Counsel said that no charges were pending against the petitioner at the time of the polygraph.
The petitioner called Clifford K. McGowan, Jr., a licensed attorney since 1983, to testify as to the standard of care that an attorney should exercise in a case similar to the present one. McGowan testified, inter alia, that he would use civil discovery to aid him in obtaining information in the criminal case and would obtain a copy of all Department of Children's Services' records. He also said that an attorney representing a criminal defendant in a child sexual abuse case should interview all witnesses as soon as possible. McGowan further stated that he would never allow a client to take a polygraph examination with the TBI without first having one conducted by a private polygraph examiner to ensure that the client could pass the examination, and that he would attend the polygraph examination with the client, ask the polygraph examiner what type of questions would be asked during the examination, and make sure that his client did not participate in a post-polygraph interview.
In response to a question about how to manage a client, McGowan said the following:
I have had clients who are so self-destructive that I cannot effectively represent them. And I've moved to withdraw.
If it is a criminal case, they don't let me out, even though I want to real badly. Then, I write a letter to the client — no, I — I've done that ahead of time — saying that — I call it my you're a dumb ass letter.
And what I do is I — I tell people when they come in to see me, I said, now, look, lots of things are going on. You know, this is your case, I am your lawyer. I work for you just like I'm a mechanic working on your car. As long as you tell the truth to me and tell the truth to the court, we're going to get along fine. There are some things that we will talk about and decide together. I don't want you going off and making decisions on your own. Somewhere in that initial discussion when I'm retained, I say, look, if you're dead set on doing something that I think is stupid, I'm going to send you a letter. In that letter, my — I call it my you're a dumb ass letter. And I hope you never get one, but if you do, I want you to remember this conversation. Because I'm so convinced that you are acting against your own interests that when this case goes down the tubes, I'm going to wave this letter at you as — if it's a criminal case — as they haul you to jail.

WORK INSTRUCTIONS:
a – Decide whether each statement agrees with the testimony excerpt, answering yes or no and quoting the words from the excerpt that settle it: (i) McGowan had been a licensed attorney since 1983; (ii) McGowan said he would let a client take a polygraph examination with the TBI without first having a private one; (iii) Counsel said charges were pending against the petitioner at the time of the polygraph.
b – From the testimony excerpt, extract the passage word for word, beginning at the words "In response to" and ending after "that — I call it my you're a dumb ass letter.".

GIVEN DATA:
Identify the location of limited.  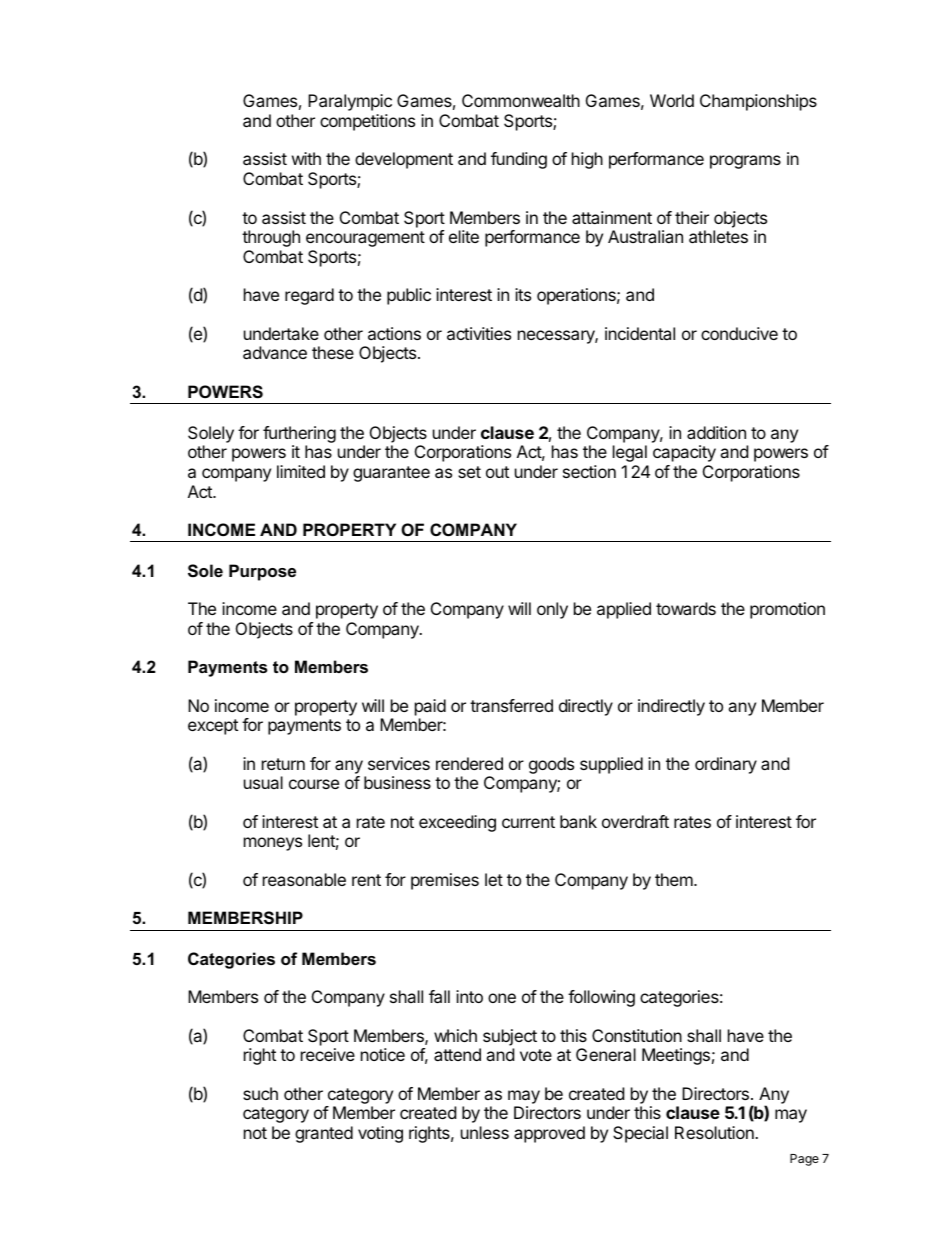
(301, 471).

RESPONSES BY TASK:
a –
(i) Yes: "a licensed attorney since 1983"
(ii) No: "he would never allow a client to take a polygraph examination with the TBI without first having one conducted by a private polygraph examiner"
(iii) No: "no charges were pending against the petitioner at the time of the polygraph"

b –
In response to a question about how to manage a client, McGowan said the following:
I have had clients who are so self-destructive that I cannot effectively represent them. And I've moved to withdraw.
If it is a criminal case, they don't let me out, even though I want to real badly. Then, I write a letter to the client — no, I — I've done that ahead of time — saying that — I call it my you're a dumb ass letter.